Known from practical use is a method of the type defined above for making tubes to be employed in exhaust mufflers. A whole pattern desired for the finished tubes is punched into a flat metal strip. The strip is subsequently formed, as by a roll-forming method, to a tubular shape, its longitudinal edges being connected by a weld seam. Subsequent to the welding step, the tubes are cut to the desired length by means of a cutting apparatus, the operation of which is dependent on the hole pattern.
This known method suffers from certain drawbacks. As the introduction of the welding energy requires a continuous metal strip to be present along both sides of the weld seam, the rows of holes cannot be evenly distributed around the periphery.

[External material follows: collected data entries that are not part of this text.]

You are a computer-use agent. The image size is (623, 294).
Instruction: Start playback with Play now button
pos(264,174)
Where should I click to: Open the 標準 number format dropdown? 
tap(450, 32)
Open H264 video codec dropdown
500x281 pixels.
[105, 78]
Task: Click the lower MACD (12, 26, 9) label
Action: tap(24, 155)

The coordination of the various production steps likewise offers certain difficulties. The welding step requires a minimum feed velocity which is too high with regard to the hole formation in the metal strip by means of conventional punching presses. For this reason the metal strip is usually unwound from a coil, punched and rewound in a separate operation. As the hole patterns may vary with the type of tubes to be made, the punching operation can only be carried out in coordination with the type of tubes as ordered.

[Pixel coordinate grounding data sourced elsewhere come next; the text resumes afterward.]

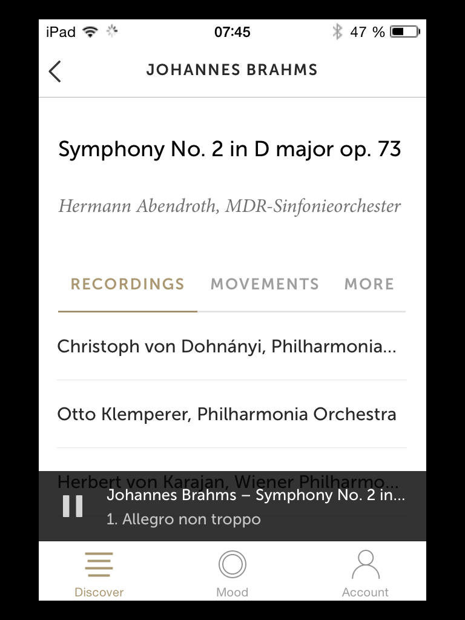Switch to the More tab
The image size is (465, 620).
click(369, 284)
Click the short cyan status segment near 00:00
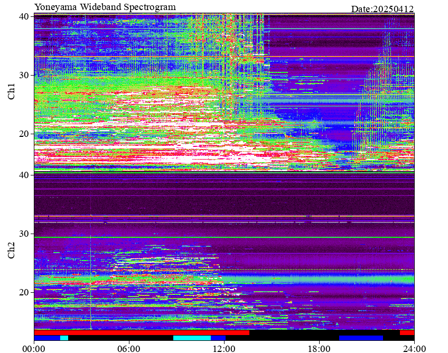448x353 pixels. (64, 338)
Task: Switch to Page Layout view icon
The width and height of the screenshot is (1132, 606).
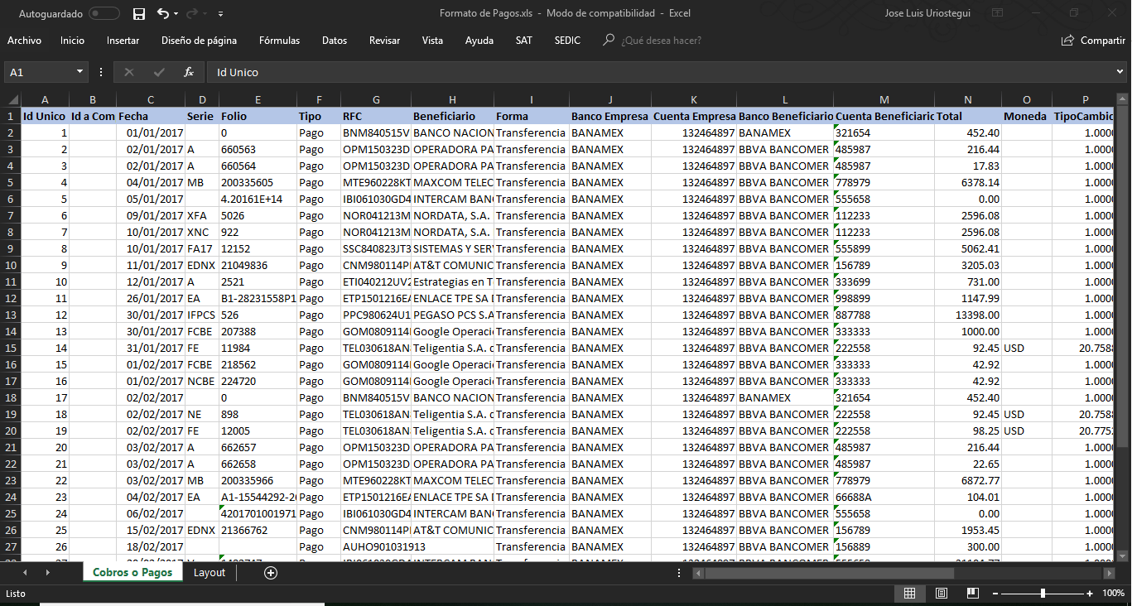Action: (941, 593)
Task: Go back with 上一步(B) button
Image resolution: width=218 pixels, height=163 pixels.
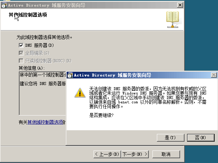Action: click(107, 154)
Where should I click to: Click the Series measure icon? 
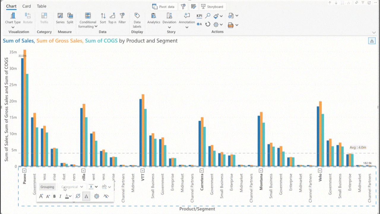tap(60, 16)
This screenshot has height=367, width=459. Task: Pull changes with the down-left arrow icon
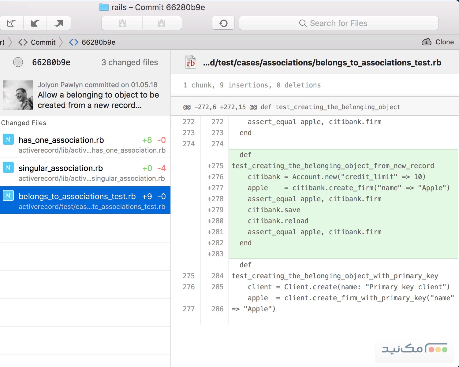pyautogui.click(x=35, y=23)
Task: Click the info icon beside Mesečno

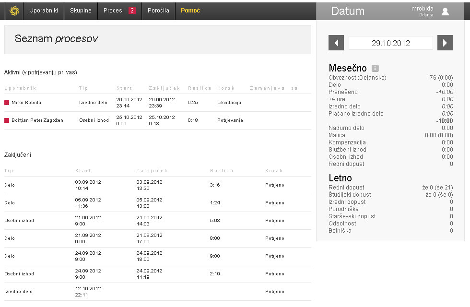Action: (375, 68)
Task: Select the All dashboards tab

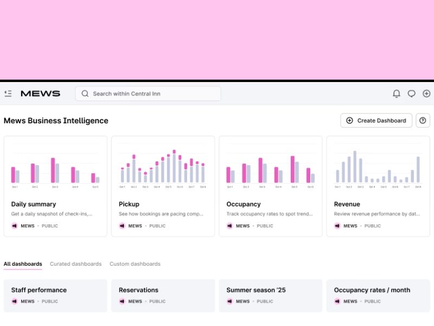Action: [x=23, y=264]
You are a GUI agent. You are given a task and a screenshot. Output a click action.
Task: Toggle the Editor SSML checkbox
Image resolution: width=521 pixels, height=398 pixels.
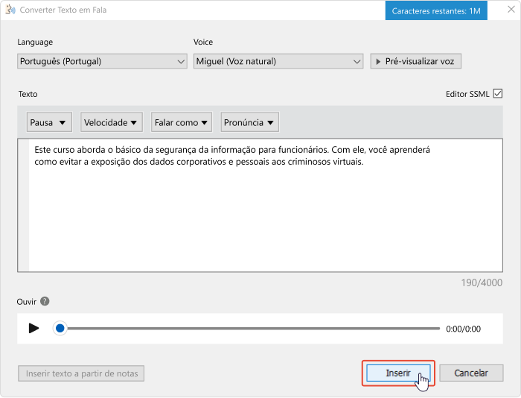pyautogui.click(x=498, y=93)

The accurate cutting of the tube to length depending on the hole pattern requires the employ of suitable scanning and aligning means.
The known method is thus relatively expensive and cumbersome and does not lend itself to the economical production of small numbers.
Known from U.S. Pat. No. 1,510,718 is an unrelated apparatus for forming holes in roller bearing cages. The cages are of frustoconical configuration and are to be formed with rectangular openings in their peripheral wall surface by a punching operation. The punching tool is inserted into the cage blanks and actuated in a radially outward direction, the outer periphery of the cage blanks being backed by a support element.
This known apparatus is only applicable in the case of workpieces suitable for being processed in a sideways direction and having an opening of a size permitting the tools for such processing to be inserted from the exterior into the interior of the workpiece, while the tool actuating mechanism remains substantially outside of the workpiece. The processing of the workpieces is additionally facilitated by the angular attitude of their peripheral wall with respect to their axis, as it permits the tools to be inserted throught the wider opening of the workpieces. The known apparatus is unsuitable, however, for forming holes in the peripheral wall of tubular workpieces having a substantially constant and relative narrow cross-section, as the tools can only brought to bear, if at all, adjacent the open ends of the tubular workpieces, but not in the axially intermediate region thereof.